How to Choose a Fallback Model

This production-oriented guide explains fallback triggers, model selection criteria, routing policies, and failure patterns to avoid. It is written for teams operating real-time AI workloads with reliability and cost constraints.

When to Trigger Fallback

Timeouts: request exceeds user-SLO budget (for example, 2.5s for interactive chat).
5xx errors: provider-side errors exceed threshold for rolling window.
429/rate limit pressure: queue depth or throttle responses increase beyond retry budget.
Degraded quality signal: output validation fails deterministic checks for safety or structure.

Use debounced thresholds (e.g., 3 failures in 60s) to avoid thrashing and unnecessary provider switches.

Selection Criteria

Latency profile (p95 under your target region).
Cost per 1M input/output tokens for expected prompt sizes.
Output quality fit for your task category.
Context length and tool/function calling support.
Operational maturity: rate limits, support SLAs, incident cadence.

Fallback Strategies

1) Same Provider, Different Model

Use when provider control-plane is stable but one model tier is saturated.

2) Cross-Provider Fallback

Use when provider-wide incident is likely.
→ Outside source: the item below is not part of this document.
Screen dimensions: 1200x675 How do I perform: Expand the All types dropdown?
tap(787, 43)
Keep prompt adapters for schema/tool parity.

3) Tiered Routing (Fast -> Strong)

Default to a fast model for first attempt, escalate to a stronger model only when needed.

Example Routing Policy (Pseudocode)

function route(request):
  primary = model("fast-general")
  backupA = model("strong-general")
  backupB = providerB.model("balanced")

  result = call(primary, timeout=2500ms)

  if result.timeout or result.http in [500..599]:
      return call(backupA, timeout=3200ms)

  if result.http == 429:
      sleep(jitter(80..250ms))
      retry = call(primary, timeout=2500ms)
      if retry.http == 429:
          return call(backupB, timeout=3200ms)
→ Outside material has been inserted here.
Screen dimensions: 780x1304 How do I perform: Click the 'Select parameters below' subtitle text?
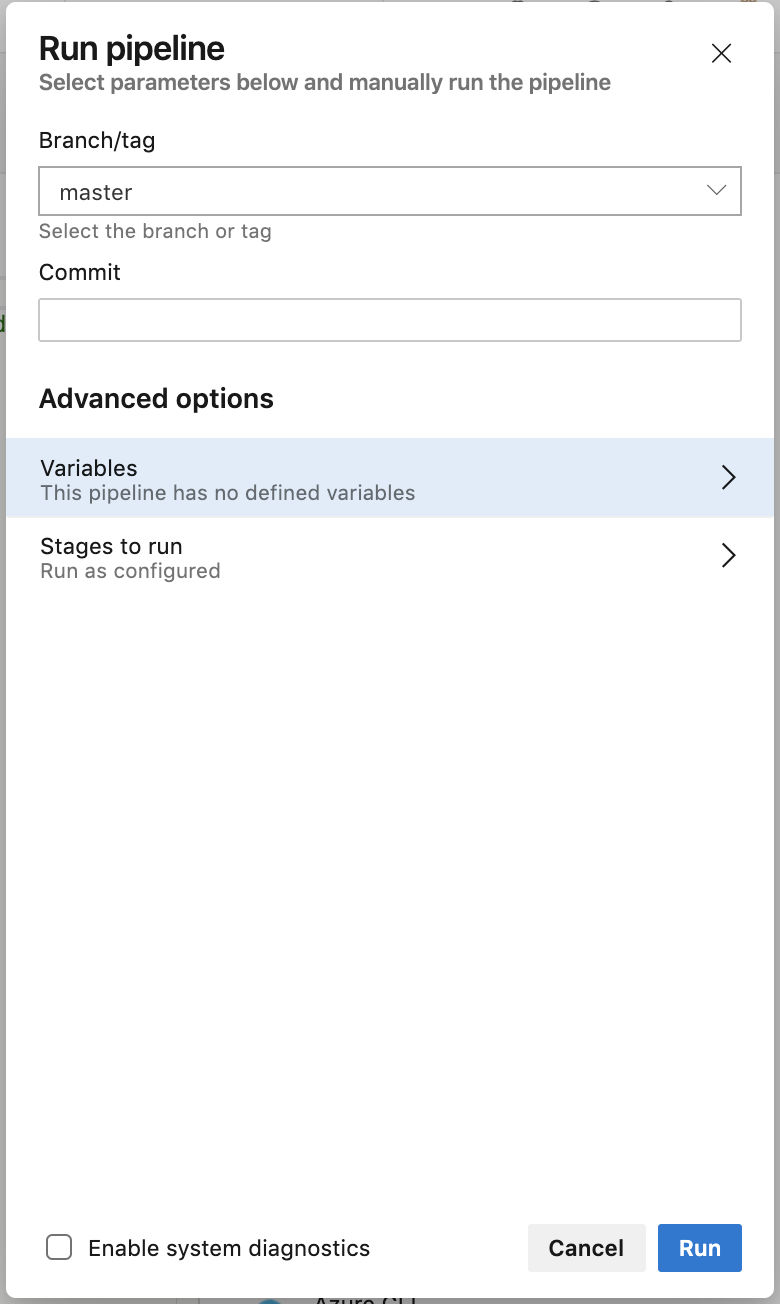(x=324, y=82)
  if !qualityChecksPass(result.output):
      return call(backupA, timeout=3200ms)

  return result

Common Pitfalls and How to Avoid Them

Retry storms: cap retries and use jittered backoff.
Silent quality regression: enforce output schema checks before accept.
No observability per route: track metrics by model/provider path.
Hard-coded provider assumptions: normalize request/response adapters.

Do not route all traffic at once during incident response. Use staged ramp-up (5% -> 25% -> 50% -> 100%).

In This Guide

When to trigger fallback Selection criteria Fallback strategies Routing pseudocode Common pitfalls

Production Readiness Checklist

Per-provider timeout and retry budgets configured.
Circuit breaker thresholds tested in staging.
Fallback output quality checks implemented.
Routing metrics dashboard and alerts active.
Incident runbook and owner on-call rotation assigned.

Monitoring and Alerts Checklist

Alert on p95 latency slope, not just absolute number.
Alert on 5xx rate and sustained 429 bursts.
Track fallback activation frequency by endpoint.
Track cost-per-successful-request after routing changes.